-- Opening Marker --
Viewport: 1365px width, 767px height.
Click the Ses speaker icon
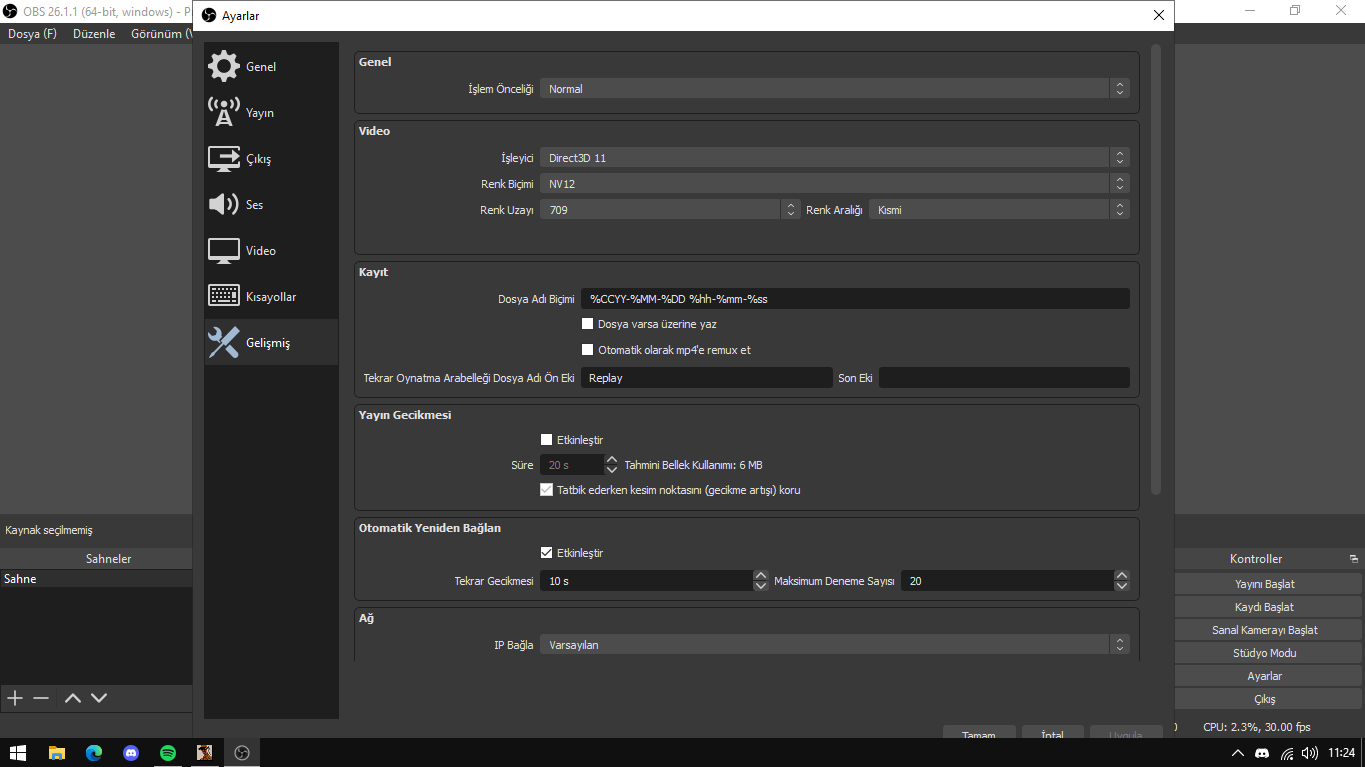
-- Closing Marker --
-- Opening Marker --
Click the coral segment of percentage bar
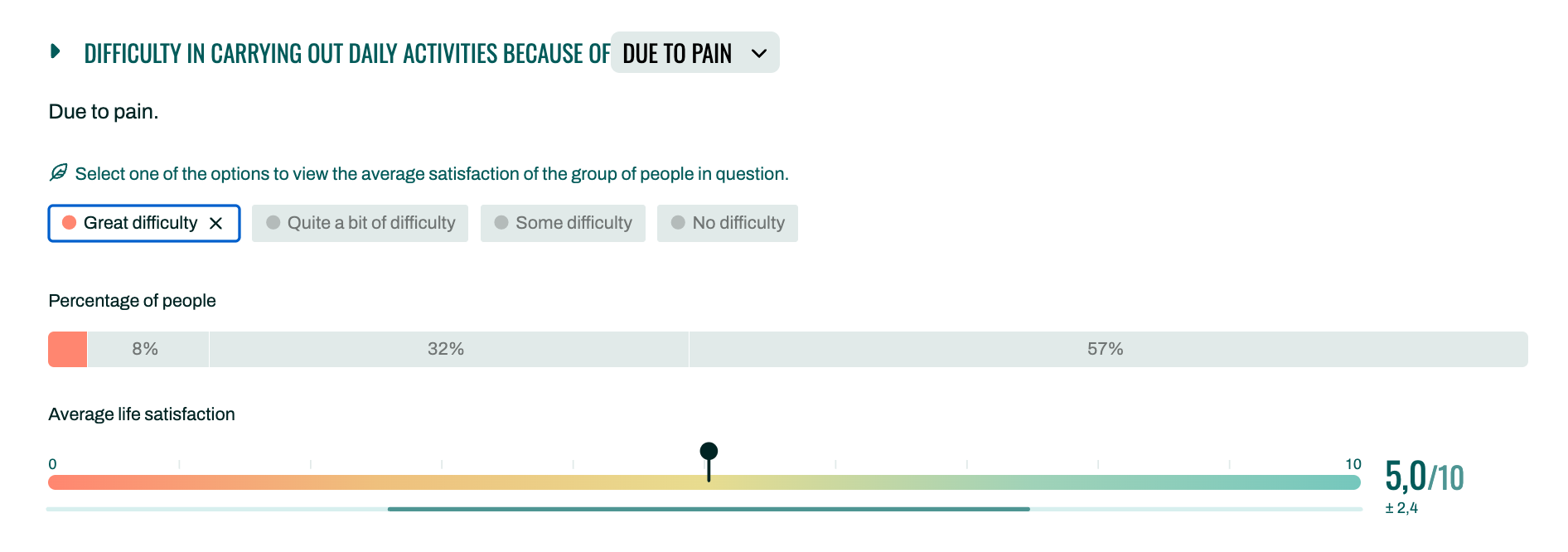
-- Closing Marker --
-- Opening Marker --
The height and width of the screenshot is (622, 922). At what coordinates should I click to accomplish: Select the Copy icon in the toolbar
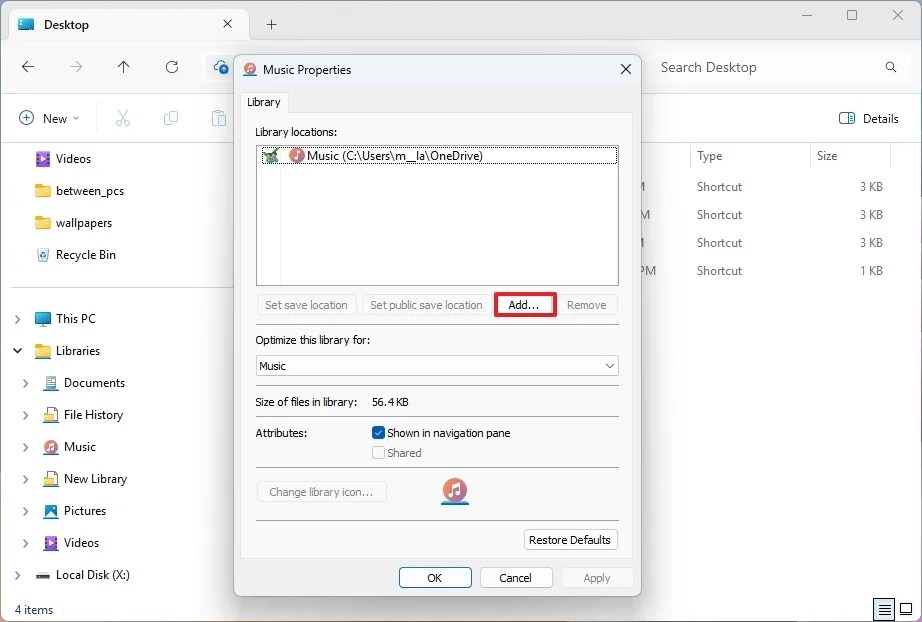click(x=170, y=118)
-- Closing Marker --
- **TASK DETAILS**: Every line above from the line with "Viewport: 1365px width, 767px height." to the line with "Click the Ses speaker icon", both included, must be reproduced exactly, and no other line may appear.

- **ANSWER**:
Viewport: 1365px width, 767px height.
Click the Ses speaker icon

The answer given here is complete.